_Texto fornecido_
III. A CRISE NA RELAÇÃO HOMEM-AMBIENTE

III. A CRISE NA RELAÇÃO HOMEM-AMBIENTE

461 A mensagem bíblica e o Magistério eclesial constituem os pontos de referência parâmetro para avaliar os problemas que se põem nas relações entre o homem e o ambiente [969] Na origem de tais problemas pode identificar-se a pretensão de exercitar um domínio incondicional sobre as coisas por parte do homem, um homem desatento àquelas considerações de ordem moral que devem caracterizar cada atividade humana.

A tendência à «exploração inconsiderada» [970] dos recursos da criação é o resultado de um longo processo histórico e cultural: «A época moderna registrou uma capacidade crescente de intervenção transformadora por parte do homem. O aspecto de conquista e de exploração dos recursos tornou-se predominante e invasivo, e hoje chega a ameaçar a própria capacidade acolhedora do ambiente: o ambiente como “recurso” corre o perigo de ameaçar o ambiente como “casa”. Por causa dos poderosos meios de transformação, oferecidos pela civilização tecnológica, parece às vezes que o equilíbrio homem-ambiente tenha alcançado um ponto crítico» [971] .

 

462 A natureza aparece assim como um instrumento nas mãos do homem, uma realidade que ele deve constantemente manipular, especialmente mediante a tecnologia. A partir do pressuposto, que se revelou errado, de que existe uma quantidade ilimitada de energia e de recursos a serem utilizados, que a sua regeneração seja possível de imediato e que os efeitos negativos das manipulações da ordem natural podem ser facilmente absorvidos, se difundiu uma concepção redutiva que lê o mundo natural em chave mecanicista e o desenvolvimento em chave consumista; o primado atribuído ao fazer e ao ter mais do que ao ser causa graves formas de alienação humana [972] .

Uma semelhante postura não deriva da pesquisa científica e tecnológica, mas de uma ideologia cientificista e tecnocrática que tende a condicioná-la. A ciência e a técnica, com o seu progresso, não eliminam a necessidade de transcendência e não são de per si causa da secularização exasperada que conduz ao niilismo: enquanto avançam em seu caminho, suscitam interrogações sobre o seu sentido e fazem crescer a necessidade de respeitar a dimensão transcendente da pessoa humana e da própria criação.

 

463 Uma correta concepção do ambiente, se de um lado não pode reduzir de forma utilitarista a natureza mero objeto de manipulação e desfrute, por outro lado não pode absolutizar a natureza e sobrepô-la em dignidade à própria pessoa humana. Neste último caso, chega-se ao ponto de divinizar a natureza ou a terra, como se pode facilmente divisar em alguns movimentos ecologistas que querem que se dê um perfil institucional internacionalmente garantido às suas concepções [973] .

_Tarefa a fazer_
Copie, sem mudar nada, o trecho do texto sobre a crise na relação homem-ambiente que começa nas palavras que contêm "463 Uma correta concepção" e termina em "às suas concepções [973] .".

_Dados fornecidos_
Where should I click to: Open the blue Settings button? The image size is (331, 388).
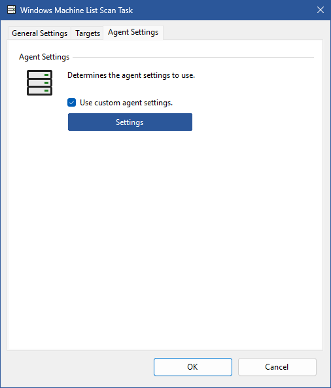pyautogui.click(x=130, y=122)
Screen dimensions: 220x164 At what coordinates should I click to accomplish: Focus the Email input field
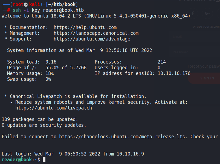pyautogui.click(x=196, y=36)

_Solução da tarefa_
463 Uma correta concepção do ambiente, se de um lado não pode reduzir de forma utilitarista a natureza mero objeto de manipulação e desfrute, por outro lado não pode absolutizar a natureza e sobrepô-la em dignidade à própria pessoa humana. Neste último caso, chega-se ao ponto de divinizar a natureza ou a terra, como se pode facilmente divisar em alguns movimentos ecologistas que querem que se dê um perfil institucional internacionalmente garantido às suas concepções [973] .